**Work item:** A verbatim copy of the entries is the required answer.

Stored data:
-------------------------
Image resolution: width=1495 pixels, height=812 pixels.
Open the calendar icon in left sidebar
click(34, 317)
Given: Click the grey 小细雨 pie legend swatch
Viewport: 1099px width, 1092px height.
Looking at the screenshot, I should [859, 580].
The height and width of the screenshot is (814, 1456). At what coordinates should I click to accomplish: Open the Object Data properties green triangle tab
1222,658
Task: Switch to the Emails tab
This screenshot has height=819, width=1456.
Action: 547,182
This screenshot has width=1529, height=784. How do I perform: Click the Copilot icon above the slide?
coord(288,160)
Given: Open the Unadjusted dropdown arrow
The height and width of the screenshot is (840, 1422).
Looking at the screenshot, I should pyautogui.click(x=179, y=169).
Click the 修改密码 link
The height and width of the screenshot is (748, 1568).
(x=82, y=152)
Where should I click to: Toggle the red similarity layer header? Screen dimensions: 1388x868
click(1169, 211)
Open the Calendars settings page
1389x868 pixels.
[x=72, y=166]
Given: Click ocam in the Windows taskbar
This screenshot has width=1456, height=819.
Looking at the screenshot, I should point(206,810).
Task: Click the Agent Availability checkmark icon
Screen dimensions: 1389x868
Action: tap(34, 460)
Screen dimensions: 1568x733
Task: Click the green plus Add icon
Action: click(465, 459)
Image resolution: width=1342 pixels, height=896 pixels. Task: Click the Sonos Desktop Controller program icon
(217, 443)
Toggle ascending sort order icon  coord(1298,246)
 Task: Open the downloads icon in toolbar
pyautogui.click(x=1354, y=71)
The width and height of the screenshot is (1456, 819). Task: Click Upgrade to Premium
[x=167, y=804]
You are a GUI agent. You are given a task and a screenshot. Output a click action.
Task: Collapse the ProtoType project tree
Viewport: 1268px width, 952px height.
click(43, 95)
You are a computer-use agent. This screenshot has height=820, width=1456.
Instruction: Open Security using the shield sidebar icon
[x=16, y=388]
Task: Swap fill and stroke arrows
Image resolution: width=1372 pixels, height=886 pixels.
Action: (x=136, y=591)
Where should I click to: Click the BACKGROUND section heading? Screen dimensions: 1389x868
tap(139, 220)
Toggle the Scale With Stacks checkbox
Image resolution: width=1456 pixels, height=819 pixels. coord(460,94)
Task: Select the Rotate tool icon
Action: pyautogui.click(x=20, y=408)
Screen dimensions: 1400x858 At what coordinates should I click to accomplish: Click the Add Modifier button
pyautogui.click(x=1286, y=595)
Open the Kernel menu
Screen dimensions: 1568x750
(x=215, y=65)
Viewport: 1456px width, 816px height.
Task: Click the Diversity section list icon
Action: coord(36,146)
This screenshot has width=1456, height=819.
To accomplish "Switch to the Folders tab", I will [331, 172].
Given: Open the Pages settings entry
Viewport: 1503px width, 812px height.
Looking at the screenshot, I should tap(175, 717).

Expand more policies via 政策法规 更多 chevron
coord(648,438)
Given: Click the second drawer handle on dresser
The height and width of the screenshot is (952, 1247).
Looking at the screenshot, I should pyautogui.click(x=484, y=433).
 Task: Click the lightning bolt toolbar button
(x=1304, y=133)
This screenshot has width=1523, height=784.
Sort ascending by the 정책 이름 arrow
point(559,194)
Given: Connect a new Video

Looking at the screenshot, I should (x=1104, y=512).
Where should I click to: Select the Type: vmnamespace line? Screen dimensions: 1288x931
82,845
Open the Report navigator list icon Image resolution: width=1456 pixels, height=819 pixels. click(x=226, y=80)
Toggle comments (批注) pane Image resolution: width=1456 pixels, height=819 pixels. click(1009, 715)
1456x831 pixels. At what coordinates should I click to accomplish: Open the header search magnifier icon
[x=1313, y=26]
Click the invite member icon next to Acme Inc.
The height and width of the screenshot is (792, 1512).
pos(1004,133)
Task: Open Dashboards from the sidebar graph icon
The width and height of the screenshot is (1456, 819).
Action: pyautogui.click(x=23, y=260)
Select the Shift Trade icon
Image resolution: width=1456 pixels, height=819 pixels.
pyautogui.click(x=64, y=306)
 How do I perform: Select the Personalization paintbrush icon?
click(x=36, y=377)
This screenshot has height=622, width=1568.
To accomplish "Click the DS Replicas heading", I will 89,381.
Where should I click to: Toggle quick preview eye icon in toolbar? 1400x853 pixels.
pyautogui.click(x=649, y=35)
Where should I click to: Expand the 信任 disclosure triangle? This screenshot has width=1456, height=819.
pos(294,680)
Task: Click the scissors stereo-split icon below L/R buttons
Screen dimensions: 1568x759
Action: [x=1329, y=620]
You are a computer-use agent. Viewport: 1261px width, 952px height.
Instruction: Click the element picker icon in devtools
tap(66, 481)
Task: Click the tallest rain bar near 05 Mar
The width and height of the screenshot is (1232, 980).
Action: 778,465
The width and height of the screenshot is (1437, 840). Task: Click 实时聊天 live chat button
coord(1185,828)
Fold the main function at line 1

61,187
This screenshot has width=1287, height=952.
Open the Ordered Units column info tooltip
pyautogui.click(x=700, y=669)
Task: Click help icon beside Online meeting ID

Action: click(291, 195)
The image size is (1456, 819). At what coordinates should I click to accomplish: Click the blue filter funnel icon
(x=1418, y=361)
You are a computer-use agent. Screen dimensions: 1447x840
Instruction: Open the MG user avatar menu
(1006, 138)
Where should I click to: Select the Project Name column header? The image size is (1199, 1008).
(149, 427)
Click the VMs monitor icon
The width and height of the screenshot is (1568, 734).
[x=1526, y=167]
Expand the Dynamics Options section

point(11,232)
-------------------------
**Task response:**
Image resolution: width=1495 pixels, height=812 pixels.
Open the calendar icon in left sidebar
click(34, 317)
Given: Click the grey 小细雨 pie legend swatch
Viewport: 1099px width, 1092px height.
Looking at the screenshot, I should [859, 580].
The height and width of the screenshot is (814, 1456). At what coordinates should I click to accomplish: Open the Object Data properties green triangle tab
1222,658
Task: Switch to the Emails tab
This screenshot has height=819, width=1456.
Action: 547,182
This screenshot has width=1529, height=784. How do I perform: Click the Copilot icon above the slide?
coord(288,160)
Given: Open the Unadjusted dropdown arrow
The height and width of the screenshot is (840, 1422).
Looking at the screenshot, I should pyautogui.click(x=179, y=169).
Click the 修改密码 link
The height and width of the screenshot is (748, 1568).
(x=82, y=152)
Where should I click to: Toggle the red similarity layer header? Screen dimensions: 1388x868
click(1169, 211)
Open the Calendars settings page
1389x868 pixels.
[x=72, y=166]
Given: Click ocam in the Windows taskbar
This screenshot has width=1456, height=819.
Looking at the screenshot, I should point(206,810).
Task: Click the Agent Availability checkmark icon
Screen dimensions: 1389x868
Action: tap(34, 460)
Screen dimensions: 1568x733
Task: Click the green plus Add icon
Action: click(465, 459)
Image resolution: width=1342 pixels, height=896 pixels. Task: Click the Sonos Desktop Controller program icon
(217, 443)
Toggle ascending sort order icon  coord(1298,246)
 Task: Open the downloads icon in toolbar
pyautogui.click(x=1354, y=71)
The width and height of the screenshot is (1456, 819). Task: Click Upgrade to Premium
[x=167, y=804]
You are a GUI agent. You are given a task and a screenshot. Output a click action.
Task: Collapse the ProtoType project tree
Viewport: 1268px width, 952px height.
click(43, 95)
You are a computer-use agent. This screenshot has height=820, width=1456.
Instruction: Open Security using the shield sidebar icon
[x=16, y=388]
Task: Swap fill and stroke arrows
Image resolution: width=1372 pixels, height=886 pixels.
Action: (x=136, y=591)
Where should I click to: Click the BACKGROUND section heading? Screen dimensions: 1389x868
tap(139, 220)
Toggle the Scale With Stacks checkbox
Image resolution: width=1456 pixels, height=819 pixels. coord(460,94)
Task: Select the Rotate tool icon
Action: pyautogui.click(x=20, y=408)
Screen dimensions: 1400x858 At what coordinates should I click to accomplish: Click the Add Modifier button
pyautogui.click(x=1286, y=595)
Open the Kernel menu
Screen dimensions: 1568x750
(x=215, y=65)
Viewport: 1456px width, 816px height.
Task: Click the Diversity section list icon
Action: coord(36,146)
This screenshot has width=1456, height=819.
To accomplish "Switch to the Folders tab", I will [331, 172].
Given: Open the Pages settings entry
Viewport: 1503px width, 812px height.
Looking at the screenshot, I should tap(175, 717).

Expand more policies via 政策法规 更多 chevron
coord(648,438)
Given: Click the second drawer handle on dresser
The height and width of the screenshot is (952, 1247).
Looking at the screenshot, I should pyautogui.click(x=484, y=433).
 Task: Click the lightning bolt toolbar button
(x=1304, y=133)
This screenshot has width=1523, height=784.
Sort ascending by the 정책 이름 arrow
point(559,194)
Given: Connect a new Video

Looking at the screenshot, I should (x=1104, y=512).
Where should I click to: Select the Type: vmnamespace line? Screen dimensions: 1288x931
82,845
Open the Report navigator list icon Image resolution: width=1456 pixels, height=819 pixels. click(x=226, y=80)
Toggle comments (批注) pane Image resolution: width=1456 pixels, height=819 pixels. click(1009, 715)
1456x831 pixels. At what coordinates should I click to accomplish: Open the header search magnifier icon
[x=1313, y=26]
Click the invite member icon next to Acme Inc.
The height and width of the screenshot is (792, 1512).
pos(1004,133)
Task: Open Dashboards from the sidebar graph icon
The width and height of the screenshot is (1456, 819).
Action: pyautogui.click(x=23, y=260)
Select the Shift Trade icon
Image resolution: width=1456 pixels, height=819 pixels.
pyautogui.click(x=64, y=306)
 How do I perform: Select the Personalization paintbrush icon?
click(x=36, y=377)
This screenshot has height=622, width=1568.
To accomplish "Click the DS Replicas heading", I will 89,381.
Where should I click to: Toggle quick preview eye icon in toolbar? 1400x853 pixels.
pyautogui.click(x=649, y=35)
Where should I click to: Expand the 信任 disclosure triangle? This screenshot has width=1456, height=819.
pos(294,680)
Task: Click the scissors stereo-split icon below L/R buttons
Screen dimensions: 1568x759
Action: [x=1329, y=620]
You are a computer-use agent. Viewport: 1261px width, 952px height.
Instruction: Click the element picker icon in devtools
tap(66, 481)
Task: Click the tallest rain bar near 05 Mar
The width and height of the screenshot is (1232, 980).
Action: 778,465
The width and height of the screenshot is (1437, 840). Task: Click 实时聊天 live chat button
coord(1185,828)
Fold the main function at line 1

61,187
This screenshot has width=1287, height=952.
Open the Ordered Units column info tooltip
pyautogui.click(x=700, y=669)
Task: Click help icon beside Online meeting ID

Action: click(291, 195)
The image size is (1456, 819). At what coordinates should I click to accomplish: Click the blue filter funnel icon
(x=1418, y=361)
You are a computer-use agent. Screen dimensions: 1447x840
Instruction: Open the MG user avatar menu
(1006, 138)
Where should I click to: Select the Project Name column header? The image size is (1199, 1008).
(149, 427)
Click the VMs monitor icon
The width and height of the screenshot is (1568, 734).
[x=1526, y=167]
Expand the Dynamics Options section

point(11,232)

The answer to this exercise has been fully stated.